=== Source document ===
"""

By Associated Press - Monday, June 18, 2018

OKLAHOMA CITY (AP) - County health clinics across Oklahoma are struggling to survive after layoffs by the state Health Department.

The staffing shortage has led some clinics to reduce the number of people they serve and delay visits, the Oklahoman reported.

Clinics saw about 4,800 fewer people than a year ago, according to statistics from April compared to the same time last year. Visits also declined from April 2016 to April 2017, but not nearly as much as they did in the last year.

County health departments statewide conducted about 1,800 fewer visits for family planning, 1,700 fewer for the Women, Infants and Children program, and 1,100 fewer for children’s health. The figures don’t include Oklahoma and Tulsa counties, which have independent clinics.

Brandie Combs oversees health departments in seven counties, including Comanche County, which provided 625 fewer visits than it did April 2017, the largest decline in the state. Combs attributed this year’s decline to the state Health Department’s layoffs in December and March.

The layoffs were intended to reduce the department’s $30 million budget gap. But a grand jury report found the layoffs unnecessary because the department had millions in slush funds.

"""

=== Assignment A ===
Quote word for word the part of the article on Oklahoma's county health clinics that begins at the words "OKLAHOMA CITY (AP)" and ends after "the Oklahoman reported.".
=== Assignment B ===
Continue the article on Oklahoma's county health clinics, starting after its last sentence.

=== Data shown ===
"""

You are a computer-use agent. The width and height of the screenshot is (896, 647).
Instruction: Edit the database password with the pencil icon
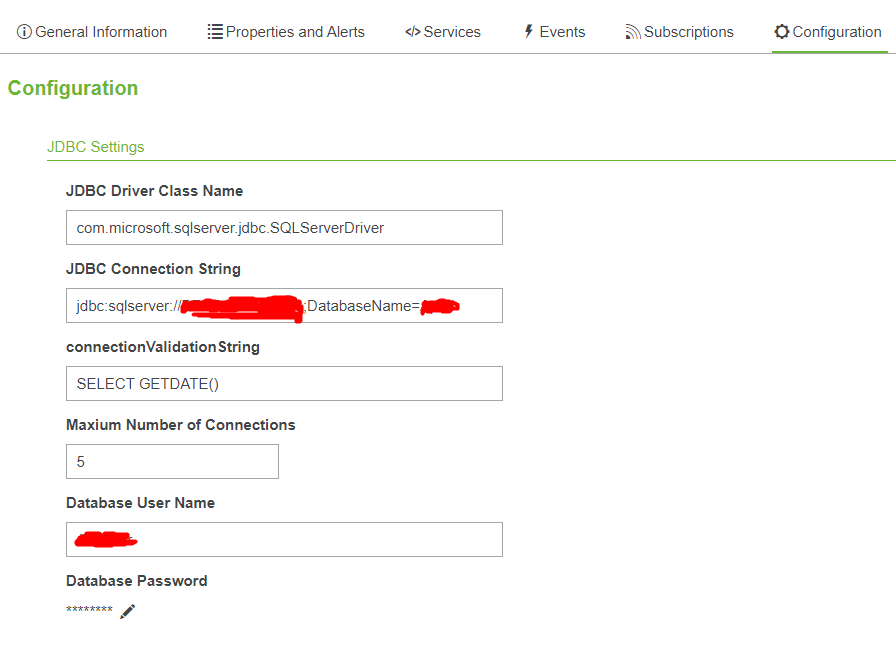[127, 611]
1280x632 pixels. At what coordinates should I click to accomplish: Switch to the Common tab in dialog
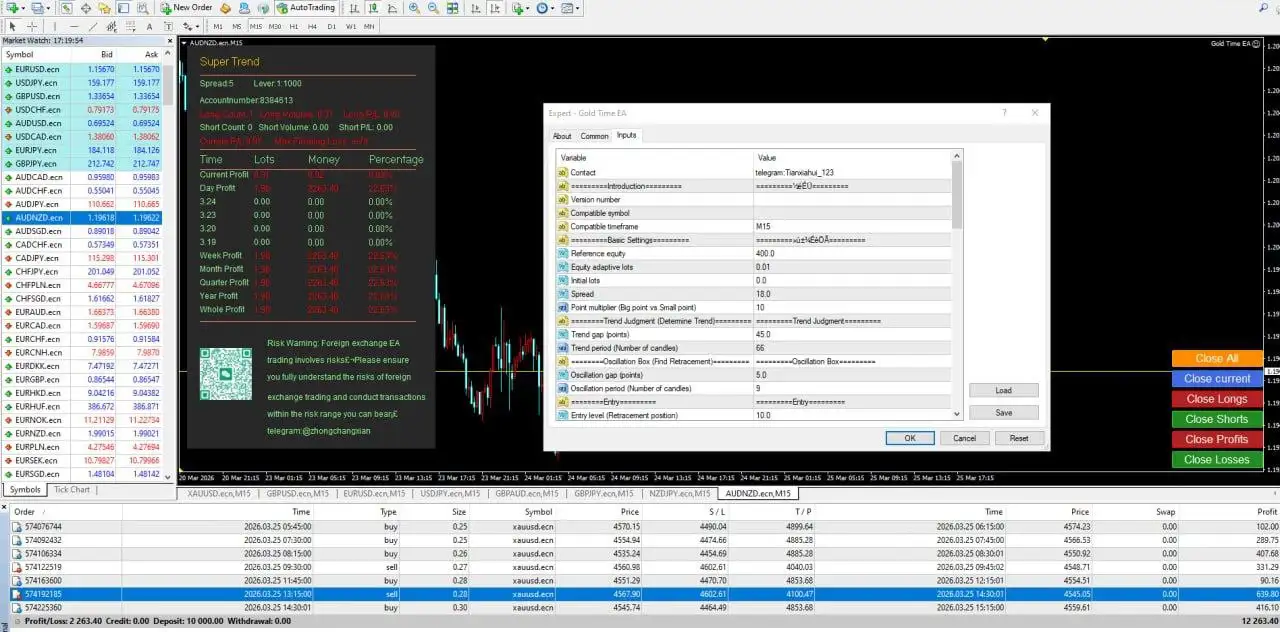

"""

=== Answer space A ===
OKLAHOMA CITY (AP) - County health clinics across Oklahoma are struggling to survive after layoffs by the state Health Department.

The staffing shortage has led some clinics to reduce the number of people they serve and delay visits, the Oklahoman reported.

=== Answer space B ===
Five county health departments have no nurses following layoffs, and six don’t have an administrative technician, said Tony Sellars, a department spokesman.

Regions are taking different approaches to manage with a smaller staff, said Keith Reid, who oversees health departments in five counties, including Cleveland County, which had the second-largest decline with 604 fewer visits in April this year.

Reid said the clinics in his region stopped taking walk-in clients to ensure patients wouldn’t wait long only to be turned away.

“Even if we were doing walk-ins, we wouldn’t be able to see the volume we were seeing” before the layoffs, he said.

The region also lost three of the five nurse practitioners who could prescribe contraception and the patient care assistants who often acted as interpreters for Spanish-speaking patients.